++++ Vorgegebener Text ++++

Um etwa 04.48 Uhr war die Feuerkugel am Donnerstag trotz schlechten Wetters südwestlich von Wien zu sehen. Bisher gibt es laut Ferriere bereits mehr als 30 Meldungen über Beobachtungen. Die Himmelserscheinung dürfte mit dem Leoniden Meteorschauer in Verbindung stehen, dessen Höhepunkt in der Nacht auf Dienstag erreicht wurde. Nach wie vor seien davon Meteoriten zu beobachten, so Ferriere – aber eine Feuerkugel wie diese sei eine Rarität.

Der Meteor dürfte nicht vollständig verglüht sein. Tschechische Astronomen gehen davon aus, dass Teile davon über Österreich den Boden erreicht haben. Demnach dürften Meteoritenteile in einem schmalen Streifen zwischen Lunz am See (NÖ) und Kindberg (Steiermark) zur Erde gefallen sein, die bis zu vier Kilogramm schwer sein könnten.

Mit Hilfe von Foto- und Videoaufnahmen von elf Stationen des europäischen Netzwerks zur Beobachtung von Feuerkugeln gelang es den Forschern, nicht nur die Flugbahn des Meteors festzustellen sondern auch Informationen über seine Zusammensetzung erlangen. Demnach handelte es sich um einen Steinmeteoriten.

So hell wie der Vollmond

Der rund 270 Kilo schwere Himmelskörper um drang 4.46 Uhr in die Erdatmosphäre ein und begann in einer Höhe von rund 100 Kilometer über der tschechisch-bayerischen Grenze im Böhmischen Wald zu leuchten. Zu dieser Zeit bewegte er sich mit einer Geschwindigkeit von etwas mehr als 14 Kilometern pro Sekunde und flog weiter in südöstlicher Richtung auf einem leicht abfallenden Pfad. Die maximale Helligkeit, die jener des Vollmonds entsprach, erreichte der Meteor kurz nach der Überquerung der Donau südöstlich von Linz in 42 Kilometer Höhe.

++++ Übungsdaten ++++

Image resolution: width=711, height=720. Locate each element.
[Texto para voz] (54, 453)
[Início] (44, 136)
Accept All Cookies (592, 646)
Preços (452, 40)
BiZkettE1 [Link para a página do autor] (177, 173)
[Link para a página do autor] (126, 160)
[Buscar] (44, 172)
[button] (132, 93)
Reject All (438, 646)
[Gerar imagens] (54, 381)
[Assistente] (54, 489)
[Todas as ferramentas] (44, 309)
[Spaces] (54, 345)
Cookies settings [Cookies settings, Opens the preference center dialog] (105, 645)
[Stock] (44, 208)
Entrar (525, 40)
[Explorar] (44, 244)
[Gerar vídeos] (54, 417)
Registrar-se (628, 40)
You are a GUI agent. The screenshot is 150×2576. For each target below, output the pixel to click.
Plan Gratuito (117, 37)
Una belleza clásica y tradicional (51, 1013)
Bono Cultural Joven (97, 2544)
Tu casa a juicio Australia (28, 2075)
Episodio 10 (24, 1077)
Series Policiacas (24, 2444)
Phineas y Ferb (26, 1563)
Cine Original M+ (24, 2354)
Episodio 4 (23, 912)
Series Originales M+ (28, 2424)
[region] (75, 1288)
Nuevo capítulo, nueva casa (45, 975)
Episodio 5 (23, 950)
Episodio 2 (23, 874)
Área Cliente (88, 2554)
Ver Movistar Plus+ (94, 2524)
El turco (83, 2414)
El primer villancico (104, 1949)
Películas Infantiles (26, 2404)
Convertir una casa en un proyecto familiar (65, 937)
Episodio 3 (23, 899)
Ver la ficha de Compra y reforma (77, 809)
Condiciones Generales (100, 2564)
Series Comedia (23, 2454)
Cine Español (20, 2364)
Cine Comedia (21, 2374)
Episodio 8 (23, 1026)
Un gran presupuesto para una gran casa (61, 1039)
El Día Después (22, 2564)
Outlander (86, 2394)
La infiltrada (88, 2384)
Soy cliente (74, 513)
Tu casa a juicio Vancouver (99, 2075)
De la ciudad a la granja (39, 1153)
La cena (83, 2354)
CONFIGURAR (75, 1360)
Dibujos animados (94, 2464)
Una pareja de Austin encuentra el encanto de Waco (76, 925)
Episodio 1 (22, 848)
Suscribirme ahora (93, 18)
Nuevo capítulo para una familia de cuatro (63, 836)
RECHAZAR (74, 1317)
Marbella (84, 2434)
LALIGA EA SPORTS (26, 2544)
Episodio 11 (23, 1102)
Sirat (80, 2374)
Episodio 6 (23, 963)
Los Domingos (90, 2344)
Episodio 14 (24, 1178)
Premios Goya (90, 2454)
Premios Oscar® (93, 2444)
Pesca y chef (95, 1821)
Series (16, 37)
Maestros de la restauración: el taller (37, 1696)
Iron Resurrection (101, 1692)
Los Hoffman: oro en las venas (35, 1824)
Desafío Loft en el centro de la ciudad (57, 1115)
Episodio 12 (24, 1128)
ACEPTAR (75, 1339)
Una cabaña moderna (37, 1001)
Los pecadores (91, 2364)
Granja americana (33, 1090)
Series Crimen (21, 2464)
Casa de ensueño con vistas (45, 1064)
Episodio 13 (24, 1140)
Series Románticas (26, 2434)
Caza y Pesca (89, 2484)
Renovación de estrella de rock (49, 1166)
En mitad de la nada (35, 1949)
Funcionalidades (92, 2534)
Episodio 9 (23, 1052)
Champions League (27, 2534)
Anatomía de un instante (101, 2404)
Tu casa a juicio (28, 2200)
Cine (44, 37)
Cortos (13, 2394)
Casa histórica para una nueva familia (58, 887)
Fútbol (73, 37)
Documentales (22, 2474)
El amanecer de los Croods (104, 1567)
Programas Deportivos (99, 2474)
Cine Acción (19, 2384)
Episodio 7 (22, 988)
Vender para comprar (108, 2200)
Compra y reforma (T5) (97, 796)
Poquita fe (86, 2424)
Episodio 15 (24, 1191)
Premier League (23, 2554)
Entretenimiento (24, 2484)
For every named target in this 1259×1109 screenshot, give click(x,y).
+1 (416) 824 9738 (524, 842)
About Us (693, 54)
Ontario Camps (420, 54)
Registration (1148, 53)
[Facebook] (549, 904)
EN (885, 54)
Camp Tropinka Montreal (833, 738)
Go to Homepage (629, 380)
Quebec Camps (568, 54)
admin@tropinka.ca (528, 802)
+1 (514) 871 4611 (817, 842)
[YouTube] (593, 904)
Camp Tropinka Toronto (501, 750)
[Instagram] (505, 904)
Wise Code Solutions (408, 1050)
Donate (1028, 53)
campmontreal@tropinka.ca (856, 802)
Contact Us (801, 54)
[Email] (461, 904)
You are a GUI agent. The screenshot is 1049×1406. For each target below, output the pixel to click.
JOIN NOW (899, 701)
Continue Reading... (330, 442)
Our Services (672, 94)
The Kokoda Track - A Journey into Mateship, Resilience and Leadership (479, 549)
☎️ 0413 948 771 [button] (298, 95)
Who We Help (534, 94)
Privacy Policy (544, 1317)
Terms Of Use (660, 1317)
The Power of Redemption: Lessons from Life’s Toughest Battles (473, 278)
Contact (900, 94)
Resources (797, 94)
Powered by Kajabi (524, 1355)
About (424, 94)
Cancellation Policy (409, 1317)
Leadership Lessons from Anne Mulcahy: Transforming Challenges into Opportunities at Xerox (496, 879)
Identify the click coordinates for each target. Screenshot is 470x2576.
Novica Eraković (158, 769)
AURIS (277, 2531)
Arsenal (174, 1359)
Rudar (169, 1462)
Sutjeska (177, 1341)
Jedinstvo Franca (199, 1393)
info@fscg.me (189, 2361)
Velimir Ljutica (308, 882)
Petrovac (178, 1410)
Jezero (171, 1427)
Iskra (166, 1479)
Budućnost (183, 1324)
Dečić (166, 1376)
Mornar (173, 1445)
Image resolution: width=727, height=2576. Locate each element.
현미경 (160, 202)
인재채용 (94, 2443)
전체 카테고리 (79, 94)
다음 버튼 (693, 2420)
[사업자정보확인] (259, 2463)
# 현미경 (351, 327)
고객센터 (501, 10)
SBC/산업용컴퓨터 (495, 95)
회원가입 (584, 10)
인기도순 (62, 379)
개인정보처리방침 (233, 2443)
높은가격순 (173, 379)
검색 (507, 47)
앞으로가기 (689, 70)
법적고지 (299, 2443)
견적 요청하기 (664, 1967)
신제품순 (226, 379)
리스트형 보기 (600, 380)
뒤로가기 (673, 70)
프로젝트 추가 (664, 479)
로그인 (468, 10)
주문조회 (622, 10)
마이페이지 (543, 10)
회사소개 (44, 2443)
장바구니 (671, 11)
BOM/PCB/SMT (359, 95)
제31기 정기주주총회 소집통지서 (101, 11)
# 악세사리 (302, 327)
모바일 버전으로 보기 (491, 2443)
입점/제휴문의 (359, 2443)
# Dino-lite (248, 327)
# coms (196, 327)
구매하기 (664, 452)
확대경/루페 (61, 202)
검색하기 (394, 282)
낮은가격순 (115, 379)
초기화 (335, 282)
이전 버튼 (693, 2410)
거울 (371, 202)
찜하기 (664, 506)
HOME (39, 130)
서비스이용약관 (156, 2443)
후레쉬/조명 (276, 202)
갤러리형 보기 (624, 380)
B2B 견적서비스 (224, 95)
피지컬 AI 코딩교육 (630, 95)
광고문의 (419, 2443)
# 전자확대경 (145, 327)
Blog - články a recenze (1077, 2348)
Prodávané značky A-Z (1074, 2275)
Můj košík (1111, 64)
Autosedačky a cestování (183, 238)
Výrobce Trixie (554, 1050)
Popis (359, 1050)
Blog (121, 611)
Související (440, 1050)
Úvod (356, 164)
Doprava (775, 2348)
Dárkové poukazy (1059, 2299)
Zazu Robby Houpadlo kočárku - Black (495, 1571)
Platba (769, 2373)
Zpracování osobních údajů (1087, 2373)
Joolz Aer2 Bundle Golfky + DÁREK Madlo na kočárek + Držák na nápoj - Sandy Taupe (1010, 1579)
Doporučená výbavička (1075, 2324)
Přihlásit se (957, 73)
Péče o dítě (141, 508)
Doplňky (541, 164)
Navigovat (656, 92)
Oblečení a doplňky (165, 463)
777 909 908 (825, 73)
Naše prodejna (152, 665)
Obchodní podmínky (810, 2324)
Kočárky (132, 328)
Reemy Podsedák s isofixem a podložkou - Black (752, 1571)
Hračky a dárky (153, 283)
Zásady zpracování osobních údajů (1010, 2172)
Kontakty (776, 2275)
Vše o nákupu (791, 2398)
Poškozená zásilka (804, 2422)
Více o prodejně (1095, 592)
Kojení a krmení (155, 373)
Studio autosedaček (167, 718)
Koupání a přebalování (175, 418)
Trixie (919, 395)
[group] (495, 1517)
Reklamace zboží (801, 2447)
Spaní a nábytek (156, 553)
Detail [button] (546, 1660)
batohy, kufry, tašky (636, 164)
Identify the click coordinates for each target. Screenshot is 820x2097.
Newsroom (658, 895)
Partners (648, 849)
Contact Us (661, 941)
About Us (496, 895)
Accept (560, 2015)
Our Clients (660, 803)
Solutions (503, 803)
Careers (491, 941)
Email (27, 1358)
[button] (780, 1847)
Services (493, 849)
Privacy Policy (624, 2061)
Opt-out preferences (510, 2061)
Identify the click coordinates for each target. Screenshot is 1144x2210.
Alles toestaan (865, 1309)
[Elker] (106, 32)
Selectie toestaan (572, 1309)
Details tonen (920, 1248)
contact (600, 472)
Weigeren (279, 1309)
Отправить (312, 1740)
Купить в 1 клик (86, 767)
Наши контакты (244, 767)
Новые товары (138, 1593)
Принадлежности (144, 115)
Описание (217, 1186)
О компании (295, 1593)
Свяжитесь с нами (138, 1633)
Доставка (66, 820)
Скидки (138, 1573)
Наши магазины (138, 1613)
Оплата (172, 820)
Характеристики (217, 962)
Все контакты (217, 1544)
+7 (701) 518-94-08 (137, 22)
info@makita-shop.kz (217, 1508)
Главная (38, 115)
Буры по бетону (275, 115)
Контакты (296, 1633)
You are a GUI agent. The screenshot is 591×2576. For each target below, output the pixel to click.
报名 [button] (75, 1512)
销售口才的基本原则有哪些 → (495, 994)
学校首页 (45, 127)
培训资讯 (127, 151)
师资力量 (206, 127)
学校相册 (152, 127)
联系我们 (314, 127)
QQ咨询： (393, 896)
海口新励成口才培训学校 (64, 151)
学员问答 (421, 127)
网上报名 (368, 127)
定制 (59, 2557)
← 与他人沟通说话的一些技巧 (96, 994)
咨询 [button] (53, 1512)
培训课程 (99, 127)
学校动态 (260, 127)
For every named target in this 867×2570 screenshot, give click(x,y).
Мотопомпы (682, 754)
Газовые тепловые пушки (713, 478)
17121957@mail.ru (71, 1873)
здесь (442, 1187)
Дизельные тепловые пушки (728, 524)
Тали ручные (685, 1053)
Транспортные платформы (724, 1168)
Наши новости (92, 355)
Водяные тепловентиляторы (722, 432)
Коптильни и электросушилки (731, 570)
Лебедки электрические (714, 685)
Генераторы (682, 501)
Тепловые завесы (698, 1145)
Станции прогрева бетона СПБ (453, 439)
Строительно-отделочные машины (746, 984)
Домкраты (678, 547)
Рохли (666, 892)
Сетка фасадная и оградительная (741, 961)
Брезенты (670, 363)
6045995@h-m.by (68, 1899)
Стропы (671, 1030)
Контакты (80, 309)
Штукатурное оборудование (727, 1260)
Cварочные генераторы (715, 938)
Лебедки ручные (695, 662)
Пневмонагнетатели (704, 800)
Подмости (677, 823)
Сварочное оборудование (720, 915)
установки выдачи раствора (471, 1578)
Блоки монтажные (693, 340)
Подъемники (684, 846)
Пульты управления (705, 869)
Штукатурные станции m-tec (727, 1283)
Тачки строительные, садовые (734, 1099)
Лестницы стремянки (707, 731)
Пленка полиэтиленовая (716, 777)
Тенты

++++

### Aufgaben
**A.** Schreib aus dem Text über die Feuerkugel genau ab, was mit „So hell wie“ beginnt und bis einschließlich „42 Kilometer Höhe.“ geht.
**B.** Gib die Einträge Wort für Wort wieder, vom Anfang bis einschließlich der Zeile mit „Una belleza clásica y tradicional (51, 1013)“.
Die Einträge haben mit dem Text nichts zu tun.

### Lösungen
**A.**
So hell wie der Vollmond

Der rund 270 Kilo schwere Himmelskörper um drang 4.46 Uhr in die Erdatmosphäre ein und begann in einer Höhe von rund 100 Kilometer über der tschechisch-bayerischen Grenze im Böhmischen Wald zu leuchten. Zu dieser Zeit bewegte er sich mit einer Geschwindigkeit von etwas mehr als 14 Kilometern pro Sekunde und flog weiter in südöstlicher Richtung auf einem leicht abfallenden Pfad. Die maximale Helligkeit, die jener des Vollmonds entsprach, erreichte der Meteor kurz nach der Überquerung der Donau südöstlich von Linz in 42 Kilometer Höhe.

**B.**
Image resolution: width=711, height=720. Locate each element.
[Texto para voz] (54, 453)
[Início] (44, 136)
Accept All Cookies (592, 646)
Preços (452, 40)
BiZkettE1 [Link para a página do autor] (177, 173)
[Link para a página do autor] (126, 160)
[Buscar] (44, 172)
[button] (132, 93)
Reject All (438, 646)
[Gerar imagens] (54, 381)
[Assistente] (54, 489)
[Todas as ferramentas] (44, 309)
[Spaces] (54, 345)
Cookies settings [Cookies settings, Opens the preference center dialog] (105, 645)
[Stock] (44, 208)
Entrar (525, 40)
[Explorar] (44, 244)
[Gerar vídeos] (54, 417)
Registrar-se (628, 40)
You are a GUI agent. The screenshot is 150×2576. For each target below, output the pixel to click.
Plan Gratuito (117, 37)
Una belleza clásica y tradicional (51, 1013)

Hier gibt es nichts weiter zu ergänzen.